======== Dataset content ========

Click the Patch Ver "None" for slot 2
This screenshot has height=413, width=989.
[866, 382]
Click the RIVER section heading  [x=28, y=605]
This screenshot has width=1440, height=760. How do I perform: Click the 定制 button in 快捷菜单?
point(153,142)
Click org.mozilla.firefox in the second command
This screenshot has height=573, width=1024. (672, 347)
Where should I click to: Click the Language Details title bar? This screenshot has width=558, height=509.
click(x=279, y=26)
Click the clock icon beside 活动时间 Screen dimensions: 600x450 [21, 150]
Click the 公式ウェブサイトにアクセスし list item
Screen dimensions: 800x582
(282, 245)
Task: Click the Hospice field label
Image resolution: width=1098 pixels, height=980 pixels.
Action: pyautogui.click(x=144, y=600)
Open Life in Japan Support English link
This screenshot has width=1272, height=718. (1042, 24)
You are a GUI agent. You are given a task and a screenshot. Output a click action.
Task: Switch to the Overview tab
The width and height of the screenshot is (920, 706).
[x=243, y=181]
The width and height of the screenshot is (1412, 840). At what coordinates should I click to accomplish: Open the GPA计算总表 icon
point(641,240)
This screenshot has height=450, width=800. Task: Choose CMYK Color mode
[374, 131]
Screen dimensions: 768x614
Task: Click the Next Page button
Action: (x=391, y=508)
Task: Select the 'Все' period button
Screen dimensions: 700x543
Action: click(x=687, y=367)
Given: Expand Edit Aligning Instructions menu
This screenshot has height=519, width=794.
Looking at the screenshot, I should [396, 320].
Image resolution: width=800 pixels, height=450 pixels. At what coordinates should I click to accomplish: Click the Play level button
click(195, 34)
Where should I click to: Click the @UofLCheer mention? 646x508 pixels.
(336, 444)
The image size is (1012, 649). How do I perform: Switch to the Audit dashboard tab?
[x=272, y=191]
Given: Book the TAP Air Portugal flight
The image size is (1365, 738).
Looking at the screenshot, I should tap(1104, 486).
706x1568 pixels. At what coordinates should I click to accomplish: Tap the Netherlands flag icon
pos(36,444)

========

▸ What the exercise asks
Repeat all the material exactly as it stands.

▸ Solution to this exercise
Click the Patch Ver "None" for slot 2
This screenshot has height=413, width=989.
[866, 382]
Click the RIVER section heading  [x=28, y=605]
This screenshot has width=1440, height=760. How do I perform: Click the 定制 button in 快捷菜单?
point(153,142)
Click org.mozilla.firefox in the second command
This screenshot has height=573, width=1024. (672, 347)
Where should I click to: Click the Language Details title bar? This screenshot has width=558, height=509.
click(x=279, y=26)
Click the clock icon beside 活动时间 Screen dimensions: 600x450 [21, 150]
Click the 公式ウェブサイトにアクセスし list item
Screen dimensions: 800x582
(282, 245)
Task: Click the Hospice field label
Image resolution: width=1098 pixels, height=980 pixels.
Action: pyautogui.click(x=144, y=600)
Open Life in Japan Support English link
This screenshot has width=1272, height=718. (1042, 24)
You are a GUI agent. You are given a task and a screenshot. Output a click action.
Task: Switch to the Overview tab
The width and height of the screenshot is (920, 706).
[x=243, y=181]
The width and height of the screenshot is (1412, 840). At what coordinates should I click to accomplish: Open the GPA计算总表 icon
point(641,240)
This screenshot has height=450, width=800. Task: Choose CMYK Color mode
[374, 131]
Screen dimensions: 768x614
Task: Click the Next Page button
Action: (x=391, y=508)
Task: Select the 'Все' period button
Screen dimensions: 700x543
Action: click(x=687, y=367)
Given: Expand Edit Aligning Instructions menu
This screenshot has height=519, width=794.
Looking at the screenshot, I should [396, 320].
Image resolution: width=800 pixels, height=450 pixels. At what coordinates should I click to accomplish: Click the Play level button
click(195, 34)
Where should I click to: Click the @UofLCheer mention? 646x508 pixels.
(336, 444)
The image size is (1012, 649). How do I perform: Switch to the Audit dashboard tab?
[x=272, y=191]
Given: Book the TAP Air Portugal flight
The image size is (1365, 738).
Looking at the screenshot, I should tap(1104, 486).
706x1568 pixels. At what coordinates should I click to accomplish: Tap the Netherlands flag icon
pos(36,444)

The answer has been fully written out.